= Emma Wakefield-Paillet =

American physician

Emma Wakefield-Paillet (November 21, 1868 – August 26, 1946) was an American physician. Wakefield-Paillet was the first African-American woman to graduate from medical school and to practice medicine in Louisiana.

== Biography ==
Wakefield-Paillet was born on November 21, 1868, in New Iberia, Louisiana, the fourth child of Samuel Wakefield and his wife, Amelia Valentine Wakefield. Her father was a state senator from 1877 to 1879, and an older brother, Adolph J. Wakefield, served as Clerk of Court for Iberia Parish between 1884 and 1888. The family fled New Iberia not long after her younger brother was lynched and the family home was terrorized by a mob of angry white citizens. They settled in New Orleans.

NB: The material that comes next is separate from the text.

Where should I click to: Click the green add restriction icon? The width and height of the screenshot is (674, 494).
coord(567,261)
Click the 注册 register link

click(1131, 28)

Wakefield-Paillet graduated from Flint Medical College in 1879, becoming the first black woman to graduate from medical school in Louisiana. She earned her license from the Louisiana state medical board that same year. Later, she became the first African American woman in the state to work as a physician, when she opened her own medical practice in New Orleans by 1898. In 1900, she moved to San Francisco, where she was married to Joseph Oscar Paillet. She was licensed to practice medicine in California in 1901. She remained in California for the rest of her life, dying there in 1946.

A play about her life, The Forgotten Healer, by Ed Verdin, was performed in 2018. Also in 2018, a historical marker describing her significance was erected by historian Phebe Hayes and the Iberia African American Historical Society (IAAHS).